Search code examples
rsvmkernlab

SVM Classification with Caret Error (Basic)


I am probably making a very simple (and stupid) mistake here but I cannot figure it out. I am playing with some data from Kaggle (Digit Recognizer) and trying to use SVM with the Caret package to do some classification. If I just plug the label values into the function as type numeric, the train function in Caret seems to default to regression and performance is quite poor. So what I tried next is to convert it to a factor with the function factor() and try and run SVM classification.
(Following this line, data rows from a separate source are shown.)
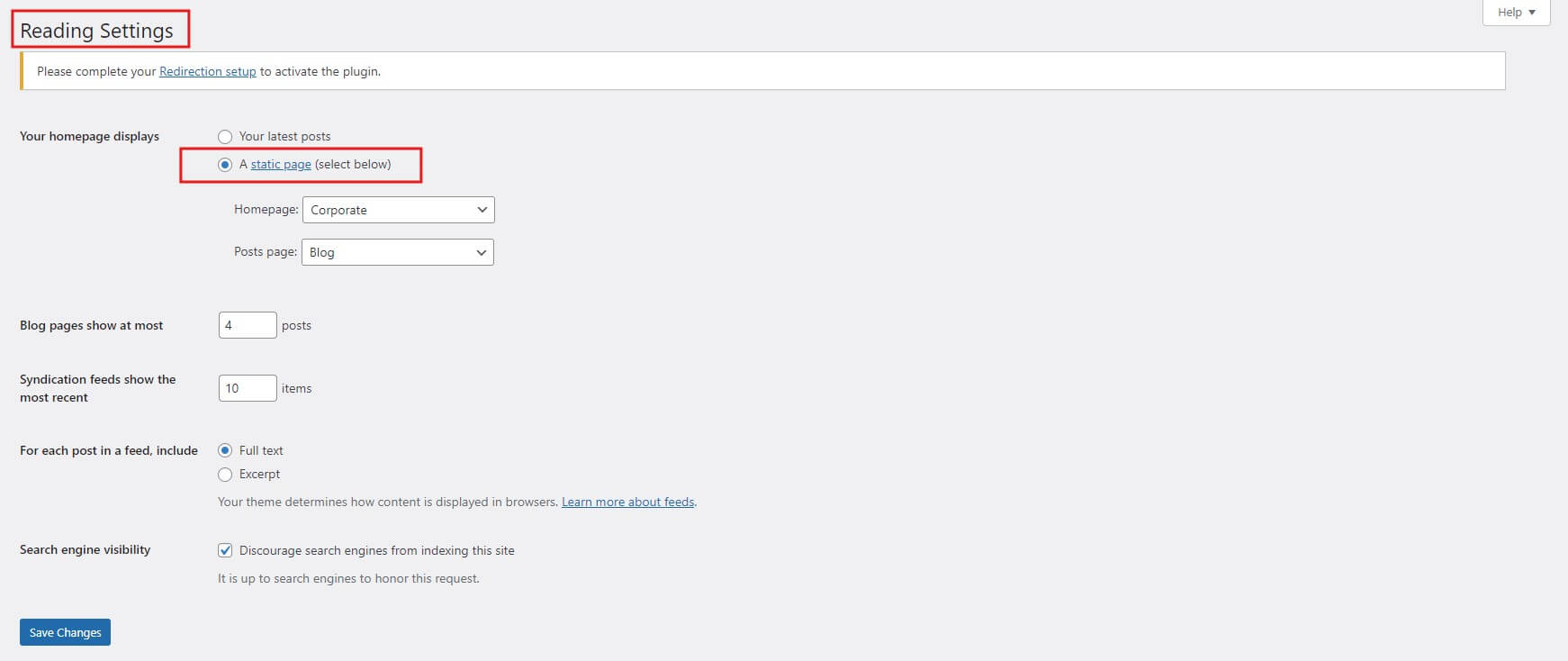Click the blog pages posts count field

(x=247, y=325)
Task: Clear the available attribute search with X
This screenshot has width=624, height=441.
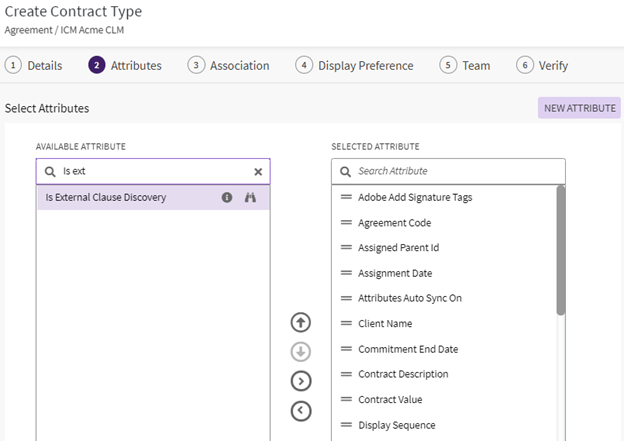Action: [x=258, y=172]
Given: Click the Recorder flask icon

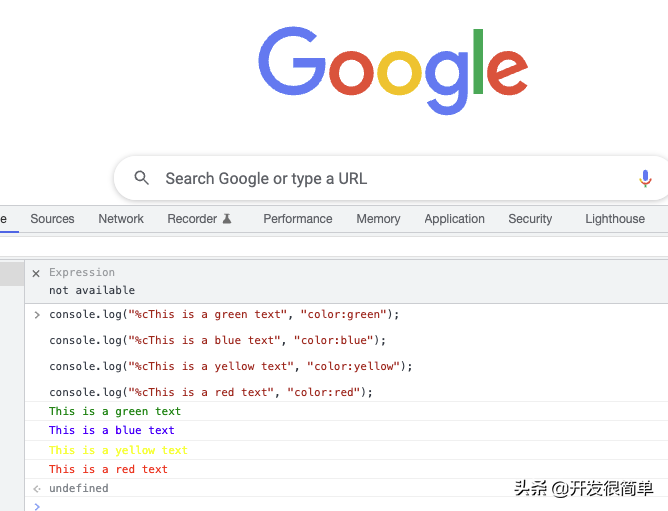Looking at the screenshot, I should [x=227, y=219].
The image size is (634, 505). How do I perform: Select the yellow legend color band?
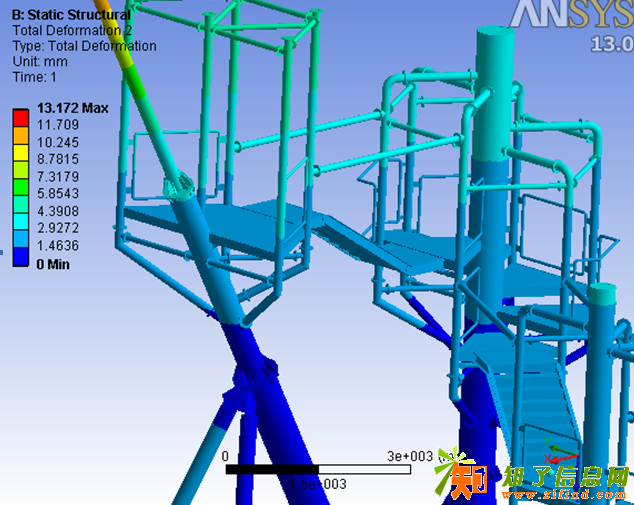click(x=20, y=150)
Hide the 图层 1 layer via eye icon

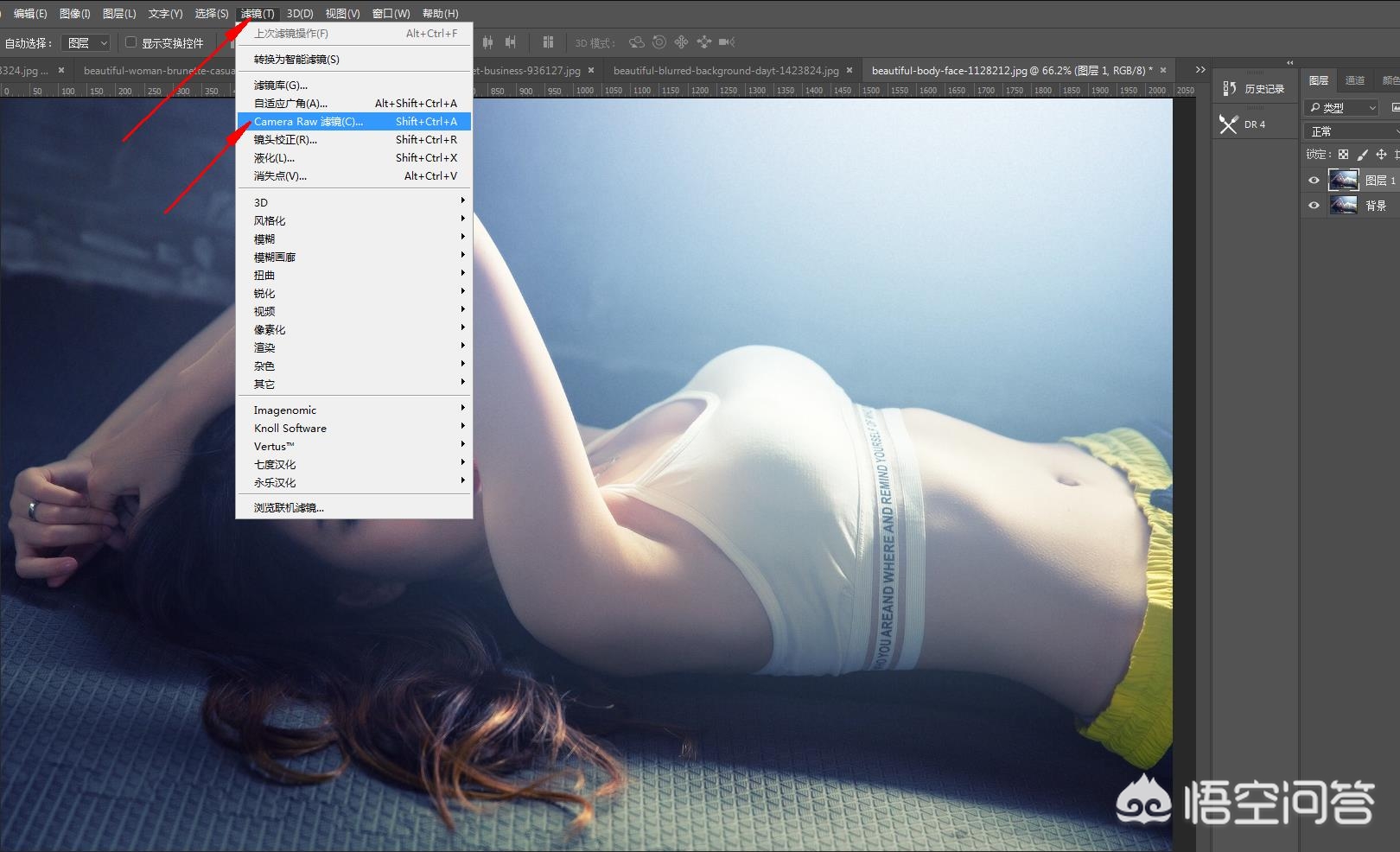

Here is some code where I generate some dummy data and then plug it into Caret:

library(caret)
library(doMC)
registerDoMC(cores = 4)

ytrain <- factor(sample(0:9, 1000, replace=TRUE))
xtrain <- matrix(runif(252 * 1000,0 , 255), 1000, 252)

preProcValues <- preProcess(xtrain, method = c("center", "scale"))
transformerdxtrain <- predict(preProcValues, xtrain)

fitControl <- trainControl(method = "repeatedcv", number = 10, repeats = 10)
svmFit <- train(transformerdxtrain[1:10,], ytrain[1:10], method = "svmradial")

I get this error:

Error in kernelMult(kernelf(object), newdata, xmatrix(object)[[p]], coef(object)[[p]]) : 
  dims [product 20] do not match the length of object [0]
In addition: Warning messages:
1: In train.default(transformerdxtrain[1:10, ], ytrain[1:10], method = "svmradial") :
  At least one of the class levels are not valid R variables names; This may cause errors if class probabilities are generated because the variables names will be converted to: X0, X1, X2, X3, X4, X5, X6, X7, X8, X9
2: In nominalTrainWorkflow(dat = trainData, info = trainInfo, method = method,  :
  There were missing values in resampled performance measures.

Can somebody tell me what I am doing wrong? Thank you!


Solution

  • You have 10 different classes and yet you are only including 10 cases in train(). This means that when you resample you will frequently not have all 10 classes in individual instances of your classifier. train() is having difficulty combining the results of these varying-category SVMs.

    You can fix this by some combination of increasing the number of cases, decreasing the number of classes, or even using a different classifier.